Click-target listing
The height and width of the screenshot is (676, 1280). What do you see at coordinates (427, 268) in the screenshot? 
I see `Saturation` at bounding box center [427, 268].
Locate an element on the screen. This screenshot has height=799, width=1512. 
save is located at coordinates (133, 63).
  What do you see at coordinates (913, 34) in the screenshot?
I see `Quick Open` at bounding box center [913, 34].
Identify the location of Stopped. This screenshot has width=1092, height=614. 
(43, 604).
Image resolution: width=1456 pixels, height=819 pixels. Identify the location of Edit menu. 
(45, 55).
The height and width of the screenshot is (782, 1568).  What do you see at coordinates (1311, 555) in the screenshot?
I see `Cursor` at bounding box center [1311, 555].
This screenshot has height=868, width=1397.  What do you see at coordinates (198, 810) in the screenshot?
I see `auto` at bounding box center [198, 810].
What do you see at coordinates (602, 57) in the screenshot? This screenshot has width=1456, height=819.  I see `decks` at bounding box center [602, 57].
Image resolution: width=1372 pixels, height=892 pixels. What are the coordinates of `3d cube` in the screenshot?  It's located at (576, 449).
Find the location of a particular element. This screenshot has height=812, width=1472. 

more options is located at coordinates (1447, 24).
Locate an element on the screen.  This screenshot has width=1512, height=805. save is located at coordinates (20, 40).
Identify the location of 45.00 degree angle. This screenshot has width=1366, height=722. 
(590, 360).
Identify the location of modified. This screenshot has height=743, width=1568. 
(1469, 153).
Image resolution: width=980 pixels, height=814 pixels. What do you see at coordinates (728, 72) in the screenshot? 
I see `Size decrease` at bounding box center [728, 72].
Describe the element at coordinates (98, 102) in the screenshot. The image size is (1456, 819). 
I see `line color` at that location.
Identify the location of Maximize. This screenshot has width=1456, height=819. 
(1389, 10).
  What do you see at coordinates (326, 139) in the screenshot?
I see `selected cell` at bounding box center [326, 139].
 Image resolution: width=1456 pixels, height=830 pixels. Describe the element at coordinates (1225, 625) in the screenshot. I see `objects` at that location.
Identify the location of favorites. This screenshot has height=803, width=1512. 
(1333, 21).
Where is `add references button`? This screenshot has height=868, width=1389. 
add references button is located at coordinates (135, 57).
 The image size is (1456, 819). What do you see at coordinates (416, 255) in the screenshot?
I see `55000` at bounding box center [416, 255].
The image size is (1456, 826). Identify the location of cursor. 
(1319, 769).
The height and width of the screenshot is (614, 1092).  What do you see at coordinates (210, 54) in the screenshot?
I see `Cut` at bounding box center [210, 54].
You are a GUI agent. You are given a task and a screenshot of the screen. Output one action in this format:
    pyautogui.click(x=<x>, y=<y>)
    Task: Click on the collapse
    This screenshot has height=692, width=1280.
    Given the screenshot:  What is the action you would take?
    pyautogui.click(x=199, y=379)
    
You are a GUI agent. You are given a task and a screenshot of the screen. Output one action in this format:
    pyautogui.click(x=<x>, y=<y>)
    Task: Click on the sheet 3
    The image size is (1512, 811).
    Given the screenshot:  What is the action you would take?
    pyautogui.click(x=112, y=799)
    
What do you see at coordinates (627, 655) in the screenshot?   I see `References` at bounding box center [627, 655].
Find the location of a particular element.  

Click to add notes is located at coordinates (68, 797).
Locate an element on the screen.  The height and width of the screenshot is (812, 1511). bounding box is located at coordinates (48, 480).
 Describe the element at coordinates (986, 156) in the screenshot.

What you should do:
Reproduce word for word the part of the listing that opens with the line containing "The image size is (1456, 826)." and closes with the line containing "pyautogui.click(x=199, y=379)", including both of those lines.

Full answer:
The image size is (1456, 826). Identify the location of cursor. 
(1319, 769).
The height and width of the screenshot is (614, 1092).  What do you see at coordinates (210, 54) in the screenshot?
I see `Cut` at bounding box center [210, 54].
You are a GUI agent. You are given a task and a screenshot of the screen. Output one action in this format:
    pyautogui.click(x=<x>, y=<y>)
    Task: Click on the collapse
    This screenshot has height=692, width=1280.
    Given the screenshot:  What is the action you would take?
    pyautogui.click(x=199, y=379)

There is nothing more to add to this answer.